> Exercise goal
Each line of the listing that includes "chart" should be reported.

===== Dataset

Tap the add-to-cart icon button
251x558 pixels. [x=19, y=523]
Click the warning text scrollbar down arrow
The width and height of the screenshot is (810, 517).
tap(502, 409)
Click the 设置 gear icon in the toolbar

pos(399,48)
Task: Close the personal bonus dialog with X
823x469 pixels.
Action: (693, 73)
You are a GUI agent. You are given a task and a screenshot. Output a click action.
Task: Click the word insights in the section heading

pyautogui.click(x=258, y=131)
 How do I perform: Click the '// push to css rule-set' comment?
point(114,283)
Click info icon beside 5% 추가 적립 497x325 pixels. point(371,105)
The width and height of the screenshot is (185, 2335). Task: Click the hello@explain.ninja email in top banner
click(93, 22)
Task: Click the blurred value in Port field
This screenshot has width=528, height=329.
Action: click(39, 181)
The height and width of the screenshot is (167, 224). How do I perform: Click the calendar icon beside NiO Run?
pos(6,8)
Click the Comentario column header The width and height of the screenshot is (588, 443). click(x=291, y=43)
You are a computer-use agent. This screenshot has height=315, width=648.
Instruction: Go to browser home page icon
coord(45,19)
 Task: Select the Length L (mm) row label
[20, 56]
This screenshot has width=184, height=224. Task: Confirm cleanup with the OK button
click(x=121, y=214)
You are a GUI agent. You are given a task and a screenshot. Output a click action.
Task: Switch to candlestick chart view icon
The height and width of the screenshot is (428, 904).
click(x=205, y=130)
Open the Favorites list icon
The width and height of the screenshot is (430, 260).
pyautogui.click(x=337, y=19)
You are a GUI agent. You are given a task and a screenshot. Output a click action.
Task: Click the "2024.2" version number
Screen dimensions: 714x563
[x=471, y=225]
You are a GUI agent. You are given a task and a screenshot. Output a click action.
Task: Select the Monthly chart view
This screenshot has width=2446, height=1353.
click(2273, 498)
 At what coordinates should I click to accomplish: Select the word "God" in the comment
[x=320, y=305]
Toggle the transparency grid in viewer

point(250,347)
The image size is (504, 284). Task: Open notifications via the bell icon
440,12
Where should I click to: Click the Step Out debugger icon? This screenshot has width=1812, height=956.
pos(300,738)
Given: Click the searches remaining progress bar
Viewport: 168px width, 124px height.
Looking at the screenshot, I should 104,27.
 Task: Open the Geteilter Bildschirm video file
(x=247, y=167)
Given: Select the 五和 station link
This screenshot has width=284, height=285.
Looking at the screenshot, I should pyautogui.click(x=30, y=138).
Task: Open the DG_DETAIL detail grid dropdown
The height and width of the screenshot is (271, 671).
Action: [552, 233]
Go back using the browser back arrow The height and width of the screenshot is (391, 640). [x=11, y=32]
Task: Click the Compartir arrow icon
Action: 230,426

==========

> Reply to the task
Task: Switch to candlestick chart view icon
Task: Select the Monthly chart view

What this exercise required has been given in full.